■ **Data supplied**
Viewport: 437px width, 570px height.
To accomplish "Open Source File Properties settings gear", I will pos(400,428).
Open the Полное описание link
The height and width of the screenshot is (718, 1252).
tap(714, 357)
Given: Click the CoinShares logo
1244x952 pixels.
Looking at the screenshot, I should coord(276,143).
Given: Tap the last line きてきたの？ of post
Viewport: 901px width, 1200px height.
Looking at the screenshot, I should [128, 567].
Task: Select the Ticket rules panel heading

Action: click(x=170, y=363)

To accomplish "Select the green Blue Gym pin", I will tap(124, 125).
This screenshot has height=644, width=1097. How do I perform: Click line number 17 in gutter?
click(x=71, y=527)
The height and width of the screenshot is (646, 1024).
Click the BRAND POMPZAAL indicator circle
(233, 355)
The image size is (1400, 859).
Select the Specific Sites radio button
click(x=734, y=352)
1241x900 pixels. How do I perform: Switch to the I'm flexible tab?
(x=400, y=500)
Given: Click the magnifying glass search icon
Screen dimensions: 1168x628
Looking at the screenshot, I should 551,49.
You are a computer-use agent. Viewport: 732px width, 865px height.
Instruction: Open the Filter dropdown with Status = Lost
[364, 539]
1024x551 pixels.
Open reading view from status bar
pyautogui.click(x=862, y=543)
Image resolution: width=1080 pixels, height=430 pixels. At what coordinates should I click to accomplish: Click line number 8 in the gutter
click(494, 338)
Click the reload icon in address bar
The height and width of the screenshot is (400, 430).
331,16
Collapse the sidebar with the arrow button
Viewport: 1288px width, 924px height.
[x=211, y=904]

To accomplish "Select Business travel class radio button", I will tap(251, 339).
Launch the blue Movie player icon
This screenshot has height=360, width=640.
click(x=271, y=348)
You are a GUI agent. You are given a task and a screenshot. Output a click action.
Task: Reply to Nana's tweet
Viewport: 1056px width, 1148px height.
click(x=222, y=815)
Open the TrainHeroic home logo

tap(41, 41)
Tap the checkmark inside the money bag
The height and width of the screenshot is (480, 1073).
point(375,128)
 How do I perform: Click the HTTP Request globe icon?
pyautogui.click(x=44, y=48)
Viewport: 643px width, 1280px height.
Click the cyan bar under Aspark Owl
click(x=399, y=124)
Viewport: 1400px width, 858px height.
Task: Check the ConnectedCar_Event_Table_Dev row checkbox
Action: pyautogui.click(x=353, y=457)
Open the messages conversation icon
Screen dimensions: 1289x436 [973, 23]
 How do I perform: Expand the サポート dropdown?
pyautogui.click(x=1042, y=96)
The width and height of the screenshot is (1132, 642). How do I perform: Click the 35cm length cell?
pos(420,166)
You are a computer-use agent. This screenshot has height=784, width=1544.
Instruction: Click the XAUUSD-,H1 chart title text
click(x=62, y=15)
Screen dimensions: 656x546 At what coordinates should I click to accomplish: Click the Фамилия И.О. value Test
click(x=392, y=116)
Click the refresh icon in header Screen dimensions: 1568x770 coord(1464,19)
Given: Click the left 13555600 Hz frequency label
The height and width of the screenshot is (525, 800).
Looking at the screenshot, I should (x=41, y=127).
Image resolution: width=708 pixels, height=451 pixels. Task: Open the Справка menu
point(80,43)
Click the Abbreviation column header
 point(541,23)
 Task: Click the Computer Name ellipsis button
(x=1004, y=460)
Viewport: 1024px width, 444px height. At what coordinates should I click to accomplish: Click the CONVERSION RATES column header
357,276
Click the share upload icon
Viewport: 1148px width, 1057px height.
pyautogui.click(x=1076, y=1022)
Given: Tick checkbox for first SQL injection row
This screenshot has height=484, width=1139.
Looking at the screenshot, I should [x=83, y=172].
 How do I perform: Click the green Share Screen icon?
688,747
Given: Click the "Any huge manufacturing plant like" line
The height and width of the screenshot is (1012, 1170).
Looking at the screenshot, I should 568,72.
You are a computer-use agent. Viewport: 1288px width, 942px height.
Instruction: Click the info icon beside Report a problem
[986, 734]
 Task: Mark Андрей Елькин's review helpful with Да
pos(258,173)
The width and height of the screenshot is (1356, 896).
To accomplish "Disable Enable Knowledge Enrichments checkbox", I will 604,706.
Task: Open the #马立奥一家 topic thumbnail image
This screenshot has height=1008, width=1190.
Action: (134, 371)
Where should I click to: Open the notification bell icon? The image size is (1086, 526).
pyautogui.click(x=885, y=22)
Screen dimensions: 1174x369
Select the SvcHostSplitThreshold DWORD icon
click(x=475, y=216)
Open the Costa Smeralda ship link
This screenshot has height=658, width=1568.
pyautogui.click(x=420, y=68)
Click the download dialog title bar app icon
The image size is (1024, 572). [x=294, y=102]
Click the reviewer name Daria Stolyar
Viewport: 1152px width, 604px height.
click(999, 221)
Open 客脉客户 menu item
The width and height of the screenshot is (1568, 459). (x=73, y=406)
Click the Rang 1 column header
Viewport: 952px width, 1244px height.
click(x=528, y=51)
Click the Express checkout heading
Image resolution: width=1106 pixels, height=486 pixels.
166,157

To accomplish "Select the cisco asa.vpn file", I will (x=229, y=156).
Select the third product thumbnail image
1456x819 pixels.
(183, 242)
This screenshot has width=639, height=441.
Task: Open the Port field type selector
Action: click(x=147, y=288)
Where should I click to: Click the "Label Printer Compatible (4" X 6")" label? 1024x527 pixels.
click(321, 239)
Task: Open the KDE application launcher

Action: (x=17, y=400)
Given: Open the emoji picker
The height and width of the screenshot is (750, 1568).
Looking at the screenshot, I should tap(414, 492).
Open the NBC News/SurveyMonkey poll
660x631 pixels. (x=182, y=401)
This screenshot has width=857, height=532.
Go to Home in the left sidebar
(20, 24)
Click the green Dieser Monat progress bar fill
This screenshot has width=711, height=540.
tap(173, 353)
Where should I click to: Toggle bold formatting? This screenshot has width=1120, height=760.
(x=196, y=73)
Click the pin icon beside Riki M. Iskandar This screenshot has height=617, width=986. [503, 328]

■ **Work required**
Search the listing above for the lines with "1024x551 pixels." and "Viewport: 643px width, 1280px height.", then output those lines and all lines between them exactly.

■ **Reply to the task**
1024x551 pixels.
Open reading view from status bar
pyautogui.click(x=862, y=543)
Image resolution: width=1080 pixels, height=430 pixels. At what coordinates should I click to accomplish: Click line number 8 in the gutter
click(494, 338)
Click the reload icon in address bar
The height and width of the screenshot is (400, 430).
331,16
Collapse the sidebar with the arrow button
Viewport: 1288px width, 924px height.
[x=211, y=904]

To accomplish "Select Business travel class radio button", I will tap(251, 339).
Launch the blue Movie player icon
This screenshot has height=360, width=640.
click(x=271, y=348)
You are a GUI agent. You are given a task and a screenshot. Output a click action.
Task: Reply to Nana's tweet
Viewport: 1056px width, 1148px height.
click(x=222, y=815)
Open the TrainHeroic home logo

tap(41, 41)
Tap the checkmark inside the money bag
The height and width of the screenshot is (480, 1073).
point(375,128)
 How do I perform: Click the HTTP Request globe icon?
pyautogui.click(x=44, y=48)
Viewport: 643px width, 1280px height.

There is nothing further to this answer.